Angola prepara-se para estender o acesso à Internet às zonas rurais até ao ano de 2021, numa parceria com a empresa americana de telecomunicações One Web.


O anúncio foi feito esta segunda-feira, 13, em Luanda, pelo presidente e fundador da empresa, o norte-americano Greg Wyler, à saída de uma audiência com o Presidente da República, João Lourenço, no Palácio da Cidade Alta. 



A meta, de acordo com o empresário, passa por providenciar conectividade a todas as áreas rurais dentro de dois ou três anos.



A instalação da Internet nas zonas rurais de Angola faz parte do plano global da empresa, que pretende acelerar o desenvolvimento da primeira rede global de telecomunicações até 2021, com um sistema de acesso à Internet em banda larga sem fio e de alta velocidade em todos os lugares da Terra.

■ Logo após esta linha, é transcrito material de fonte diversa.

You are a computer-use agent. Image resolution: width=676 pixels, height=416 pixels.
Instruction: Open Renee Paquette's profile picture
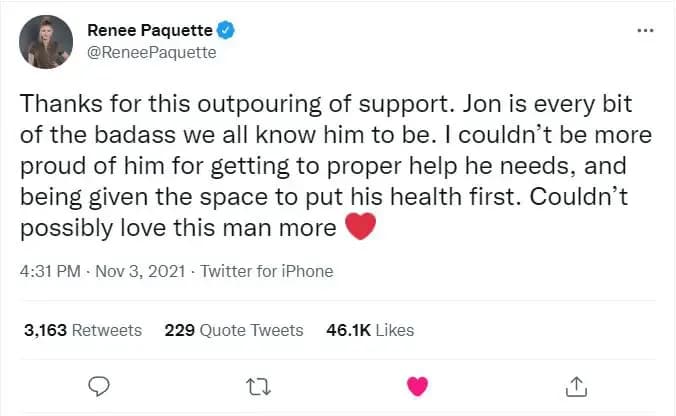tap(47, 43)
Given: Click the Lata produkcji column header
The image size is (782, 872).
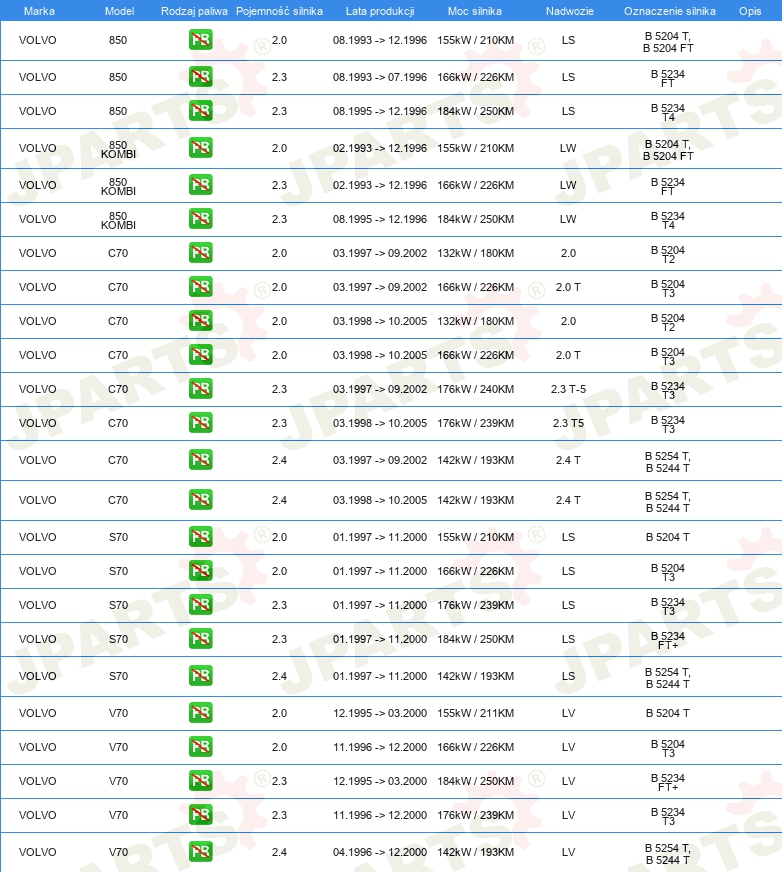Looking at the screenshot, I should (380, 11).
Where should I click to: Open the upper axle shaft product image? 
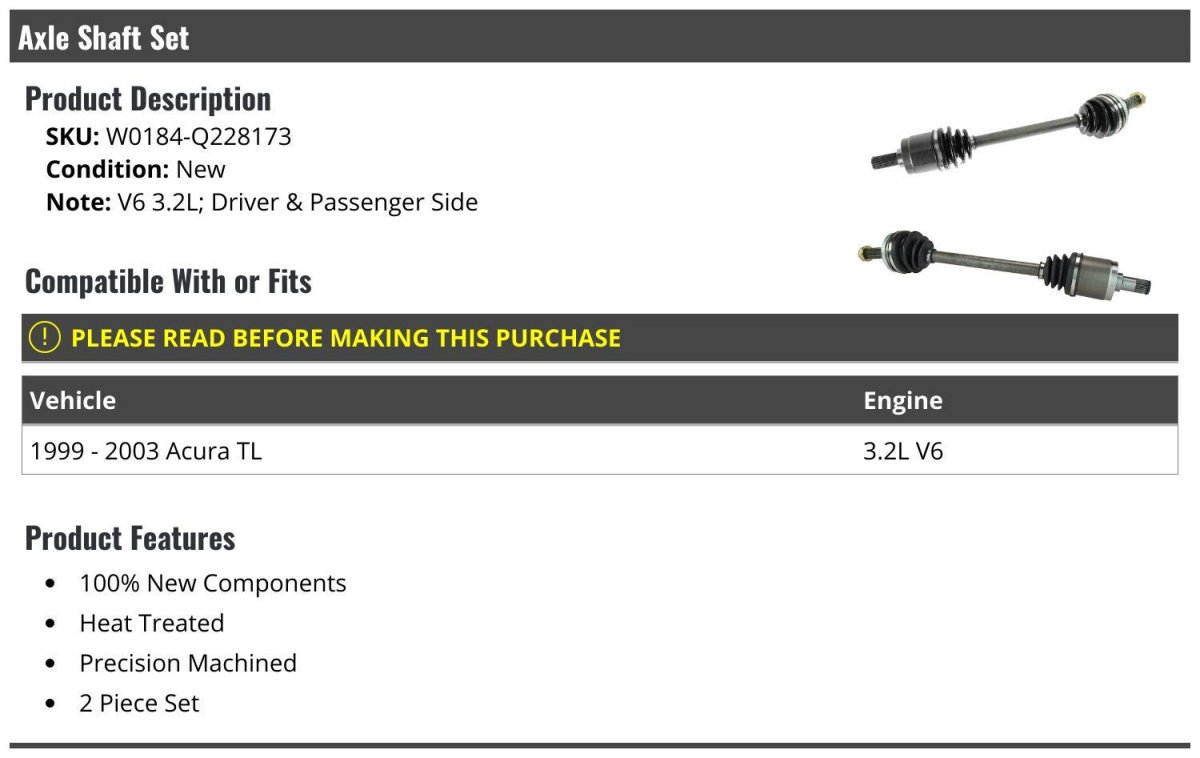[x=1008, y=131]
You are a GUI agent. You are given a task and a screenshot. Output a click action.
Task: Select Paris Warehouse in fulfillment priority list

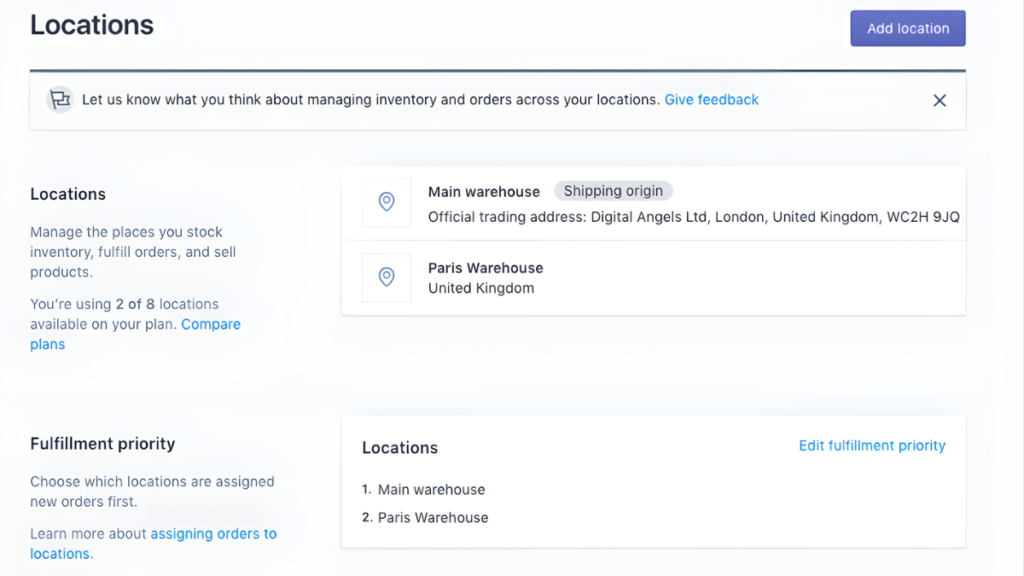click(435, 517)
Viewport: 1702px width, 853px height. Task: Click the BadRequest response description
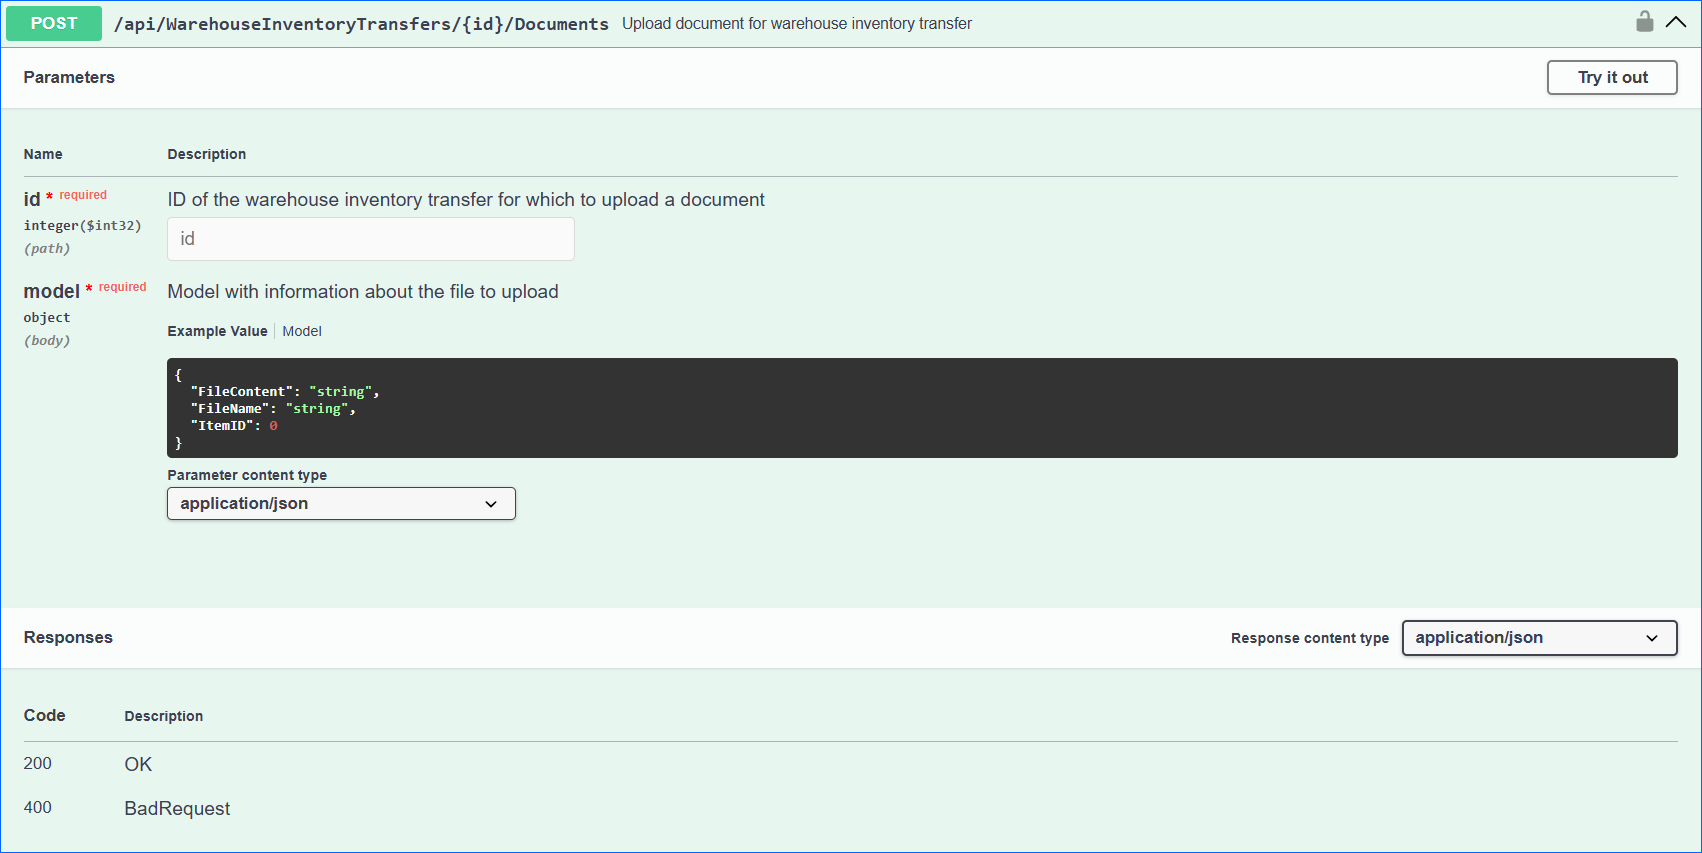(x=177, y=808)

O presidente da One Web projecta, até o próximo ano, o início da aplicação da capacidade da multinacional das telecomunicações no país. Deste processo, Greg Wyler espera que, até 2021, a empresa comece a colher os resultados.



“Discutimos com o Presidente da República a importância da conectividade, bem como o acesso à Internet nas áreas rurais, o que deve contribuir fundamentalmente para o desenvolvimento destas comunidades”, disse o responsável máximo da One Web em declarações à imprensa.



Greg Wyler explicou que a One Web está a trabalhar a nível global para conseguir estender o sinal da Internet às localidades onde o actual sistema não é capaz de levar o sinal, pelo facto dos serviços serem ainda bastante caros.



O responsável sublinhou que a companhia multinacional tem estado a trabalhar para atingir esse fim, numa altura em que tem um investimento realizado na ordem dos 35 mil milhões de dólares, com realce para a maior estrutura espacial do mundo.



Essa estrutura espacial deve ajudar a conectar países como Angola, ajudando os operadores móveis e operadores de serviço de Internet a chegarem às áreas mais recônditas, onde as telecomunicações são ainda bastante deficitárias e o investimento muito oneroso.